Hugues Capet sentit ce besoin et de Charles de l'utilité d'avoir pour lui le clergé, lorsque Charles se mit en devoir de réclamer la couronne qui lui avoit été enlevée. Le Lorrain s'adressa à Adalbéron, archevêque de Reims, et lui demanda conseil sur les mesures qu'il devoit prendre pour s'assurer la succession de son neveu. Peut-être vouloit-il engager le prélat à le sacrer; cérémonie qui mettoit alors un grand poids dans

l'opinion publique. Quoiqu'attaché à la famille de Lothaire, auquel il devoit son archevêché, le prélat, qui venoit de couronner Hugues Capet, répondit à Charles ces paroles tirées d'une de ces lettres Rappelez-vous ce que je vous ai dit, quand vous m'avez consulté ; c'étoit alors qu'il falloit gagner la faveur des grands du royaume : car pouvois.je seul vous faire roi? C'est ici une affaire publique, et qui ne dépend pas d'un particulier. Vous m'accusez d'être ennemi du sang royal. J'atteste mon Rédempteur que je ne vous hais pas. Vous me demandez ce que vous devez faire, je ne le sais pas, et quand je le saurois, je n'oserois vous le dire.

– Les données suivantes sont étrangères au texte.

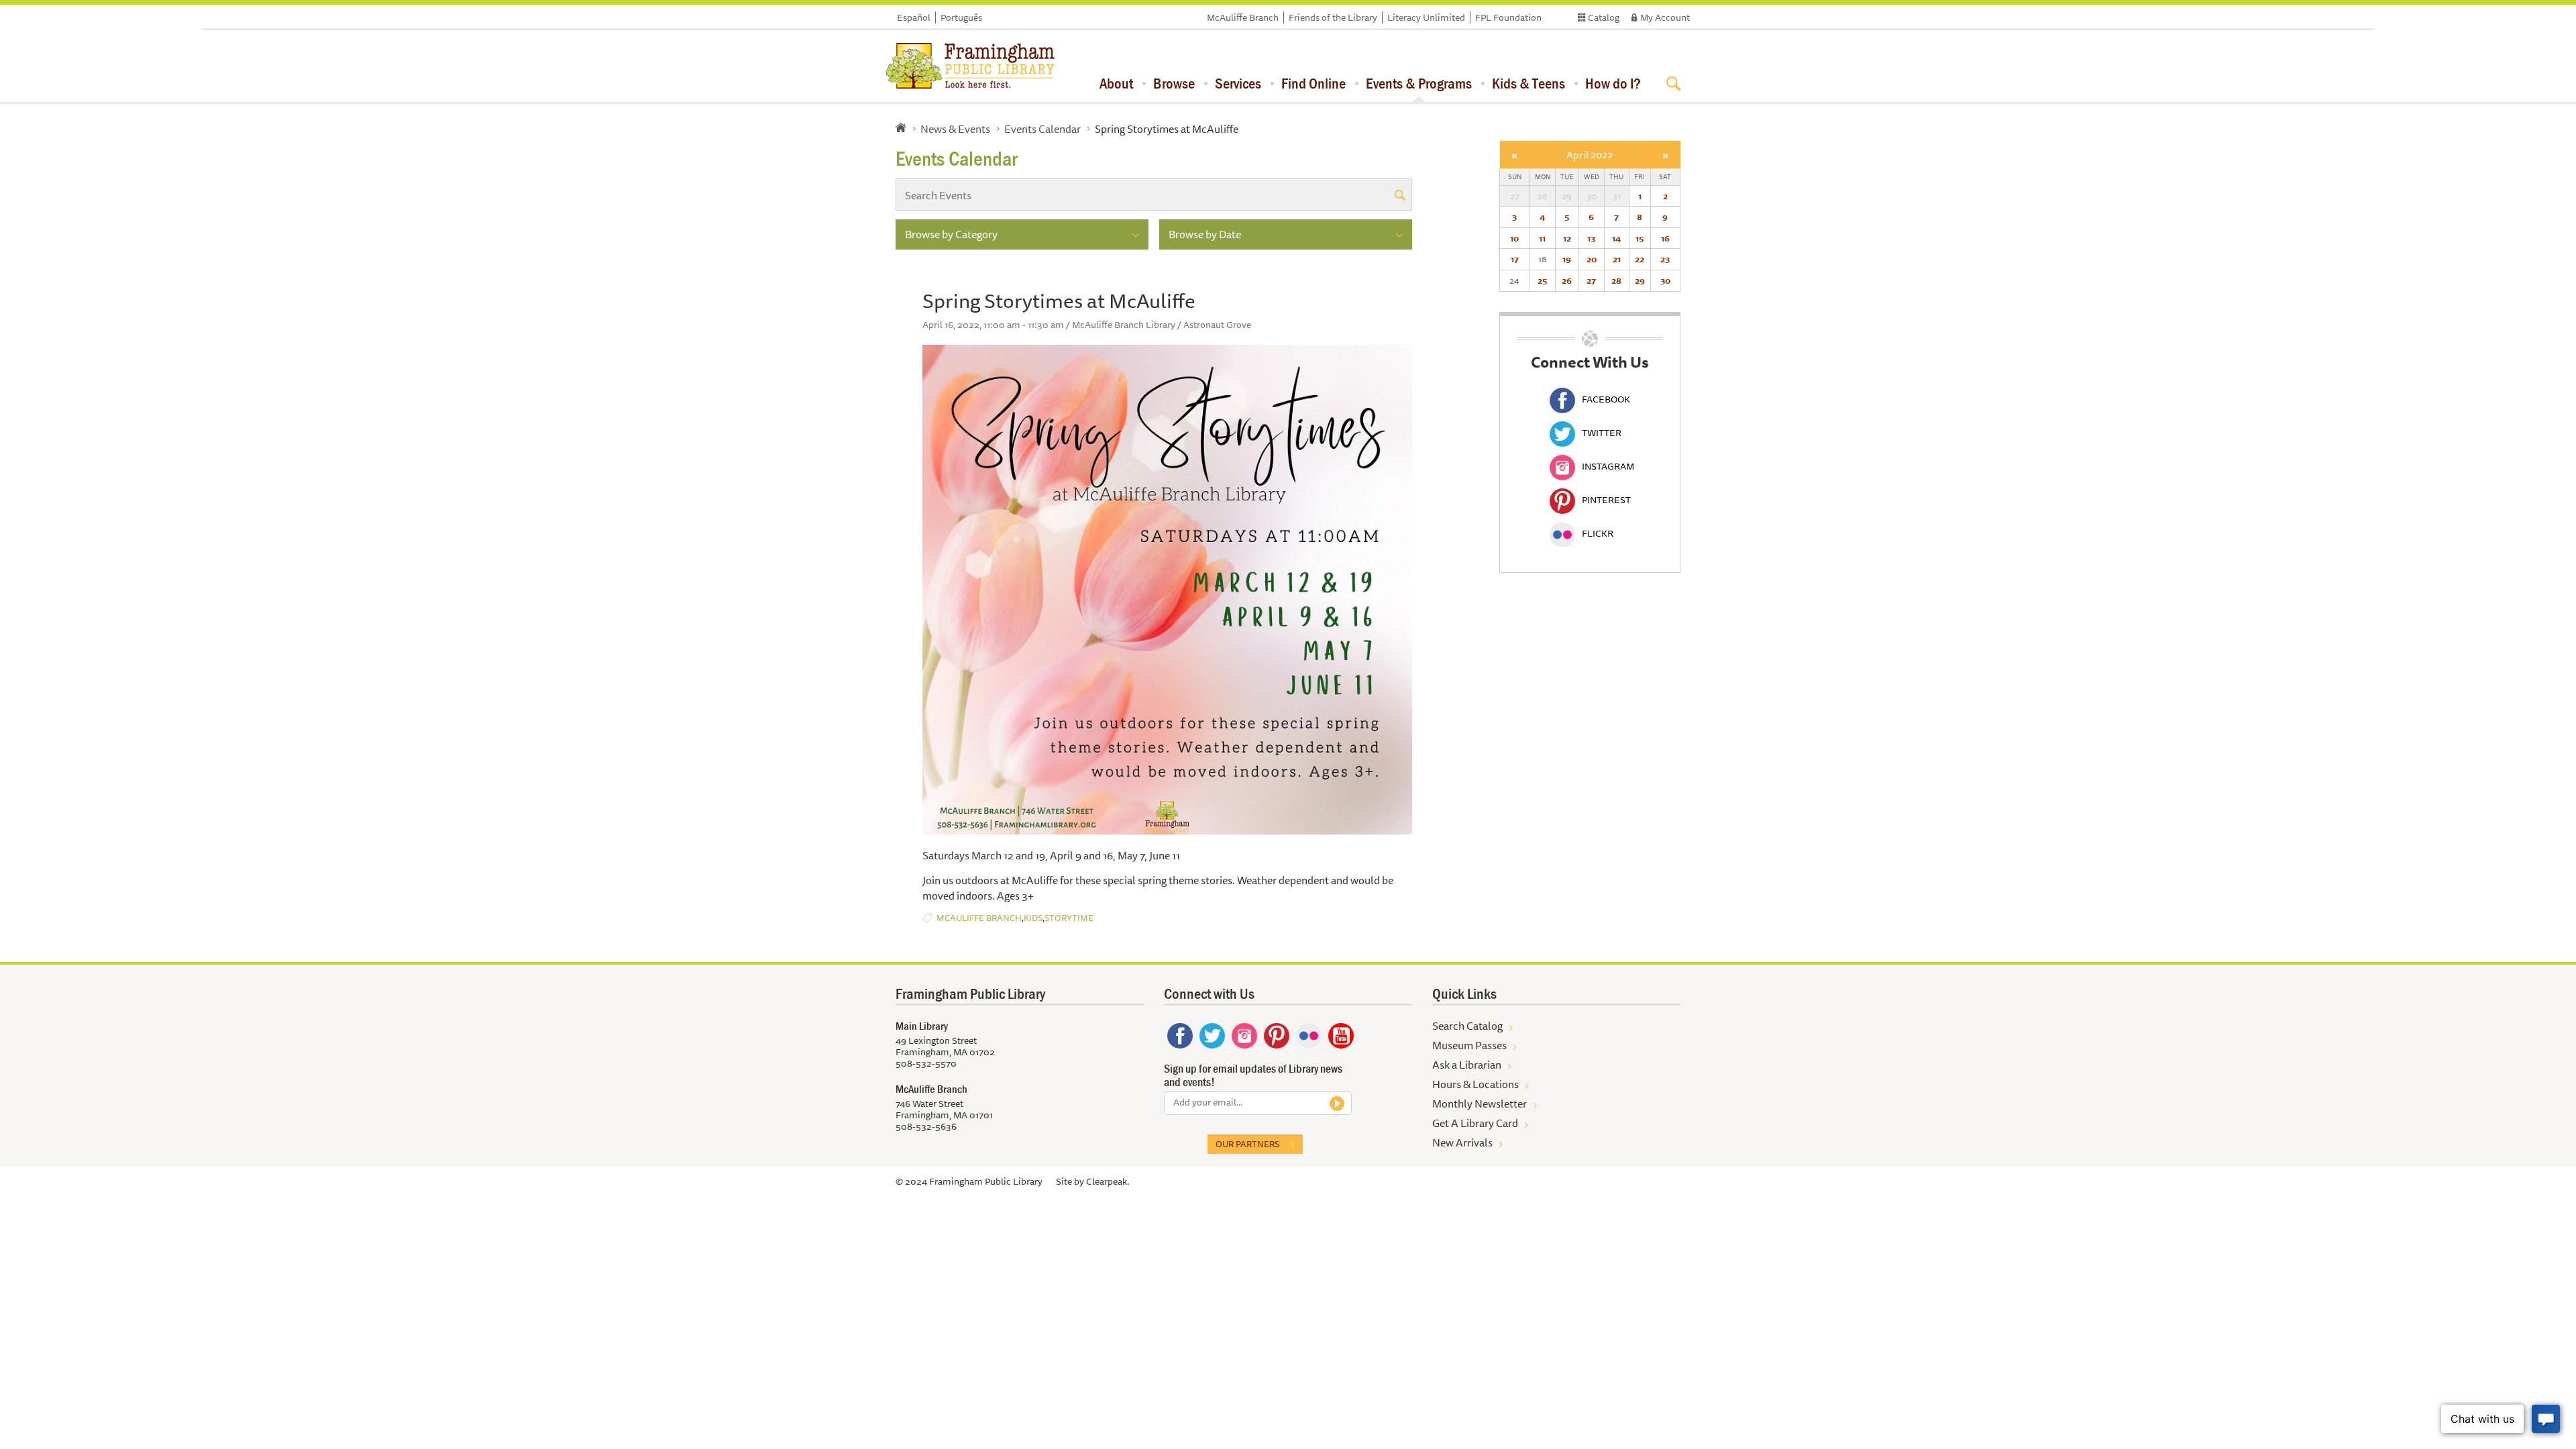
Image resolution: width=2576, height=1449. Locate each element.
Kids (1033, 918)
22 (1639, 259)
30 (1665, 280)
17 (1515, 259)
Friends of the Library (1333, 17)
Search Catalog (1467, 1026)
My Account (1665, 17)
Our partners (1247, 1143)
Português (961, 17)
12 (1567, 238)
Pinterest (1606, 499)
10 (1514, 238)
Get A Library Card (1475, 1123)
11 (1542, 238)
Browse (1174, 83)
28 (1616, 280)
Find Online (1313, 83)
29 (1640, 280)
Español (913, 17)
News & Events (955, 129)
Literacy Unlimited (1426, 17)
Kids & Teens (1528, 83)
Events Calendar (1042, 129)
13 (1591, 238)
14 (1616, 238)
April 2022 (1589, 154)
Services (1238, 83)
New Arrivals (1462, 1142)
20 (1592, 259)
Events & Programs (1419, 83)
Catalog (1603, 17)
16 (1665, 238)
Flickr (1597, 533)
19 (1566, 259)
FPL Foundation (1508, 17)
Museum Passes (1469, 1045)
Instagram (1608, 466)
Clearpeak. (1107, 1181)
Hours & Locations (1475, 1084)
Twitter (1601, 432)
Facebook (1606, 399)
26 (1567, 280)
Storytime (1068, 918)
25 (1542, 280)
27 (1591, 280)
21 (1617, 259)
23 (1665, 259)
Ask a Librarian (1466, 1065)
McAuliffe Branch (1243, 17)
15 (1639, 238)
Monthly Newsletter (1479, 1103)
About (1116, 83)
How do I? (1613, 83)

L'affaire étoit décidée : Hugues Capet avoit pris les devants, non-seulement pour lui-même; mais il se hâta encore de prendre la même précaution pour Robert, son fils, âgé de quinze ans. Six mois après avoir été reconnu roi, il obtint des prélats et seigneurs assemblés à Orléans, que ce jeune prince lui seroit associé, et il le fit couronner dans cette ville.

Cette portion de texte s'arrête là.